Aim of the task: Rewrite the items below, replacing every "pixels" with "px" and keeping everything else the same. Leave the pictures out of your answer.
== == ==
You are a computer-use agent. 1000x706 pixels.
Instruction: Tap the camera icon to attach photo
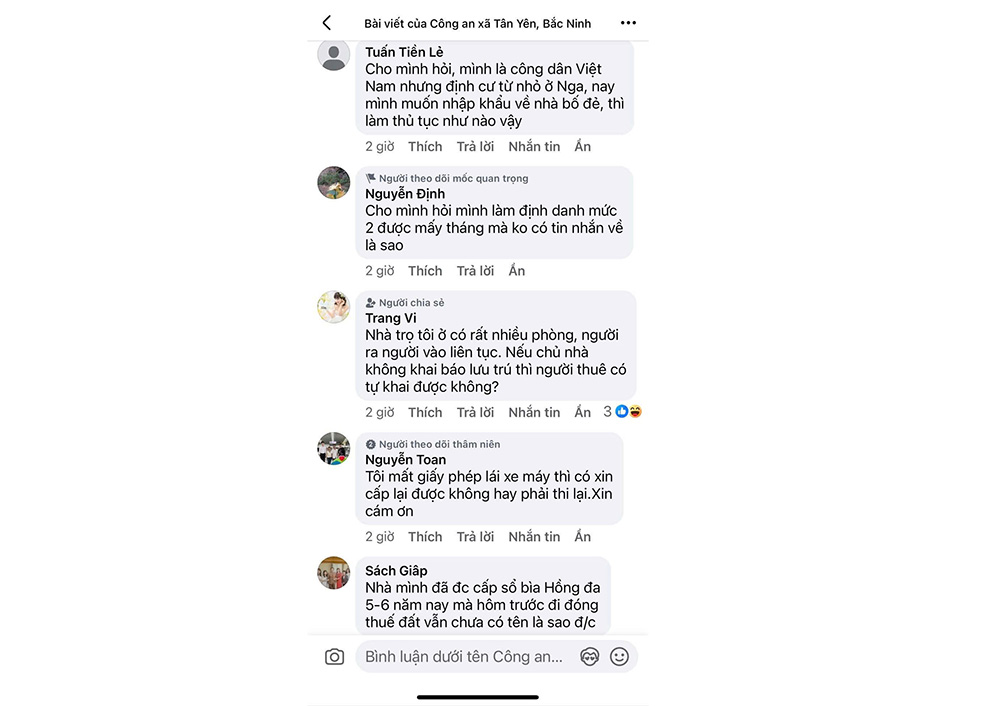334,657
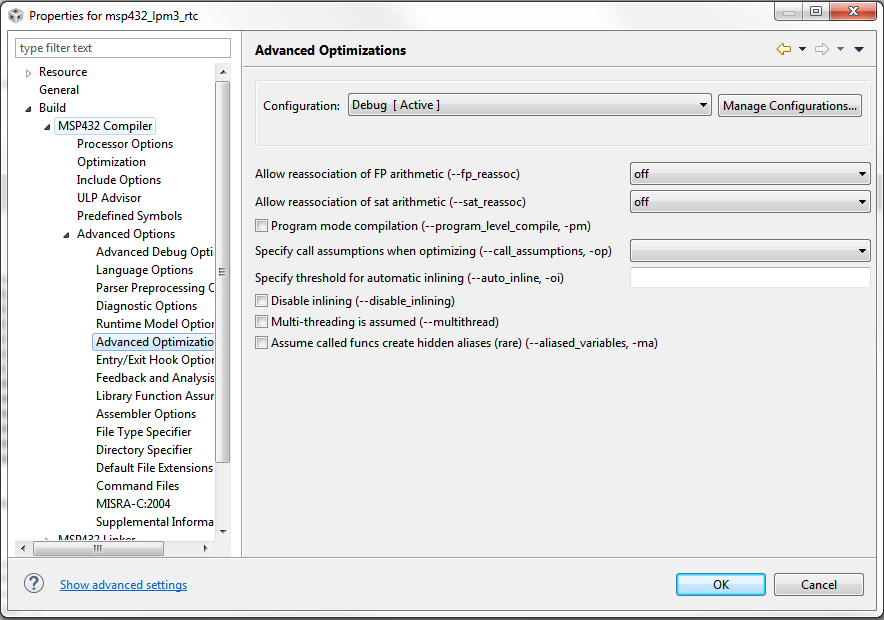
Task: Open the FP arithmetic reassociation dropdown
Action: pos(749,174)
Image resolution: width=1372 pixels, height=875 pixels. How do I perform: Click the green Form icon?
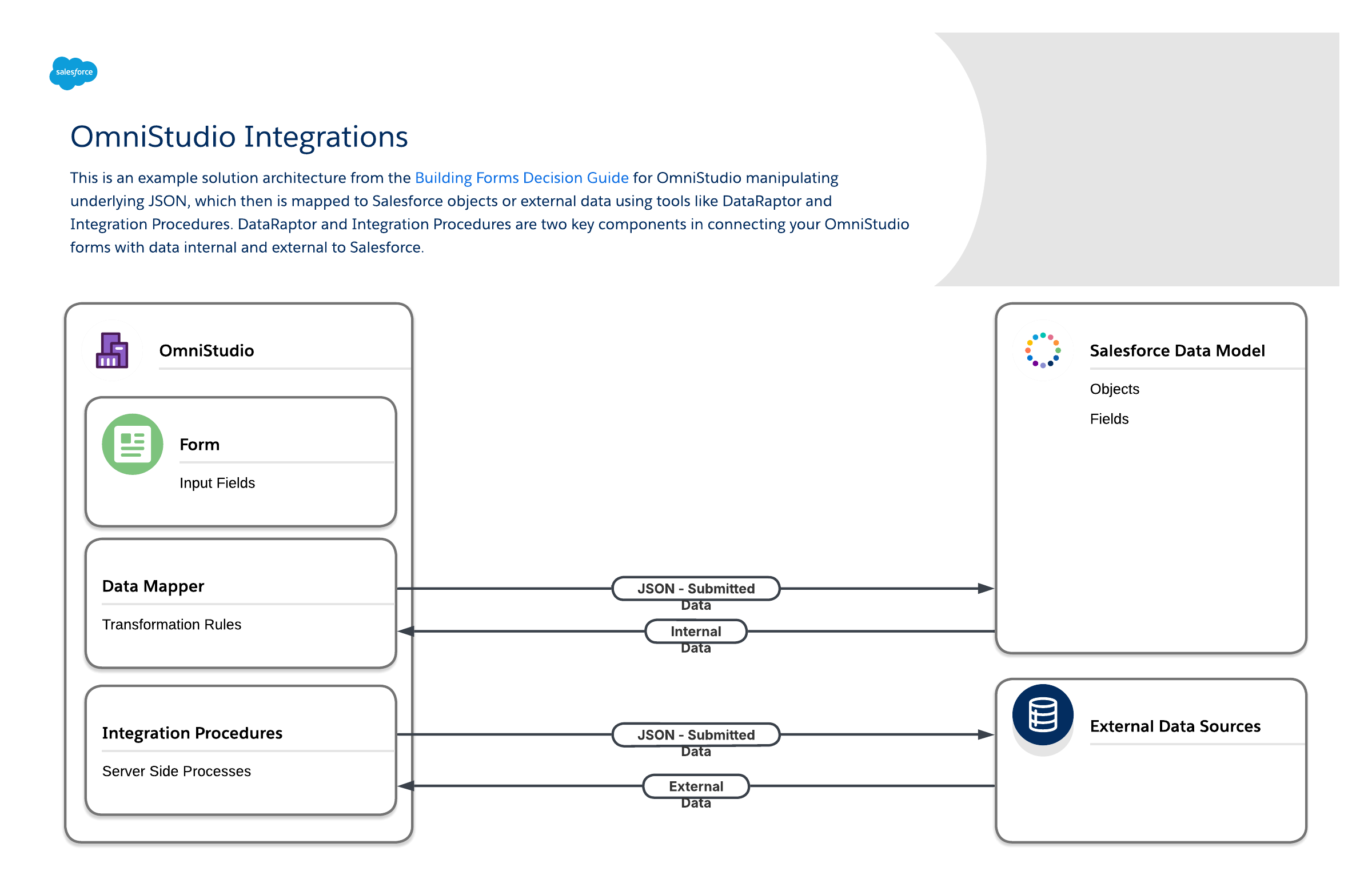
== == ==
Response:
You are a computer-use agent. 1000x706 px.
Instruction: Tap the camera icon to attach photo
334,657
Task: Open the FP arithmetic reassociation dropdown
Action: pos(749,174)
Image resolution: width=1372 px, height=875 px. How do I perform: Click the green Form icon?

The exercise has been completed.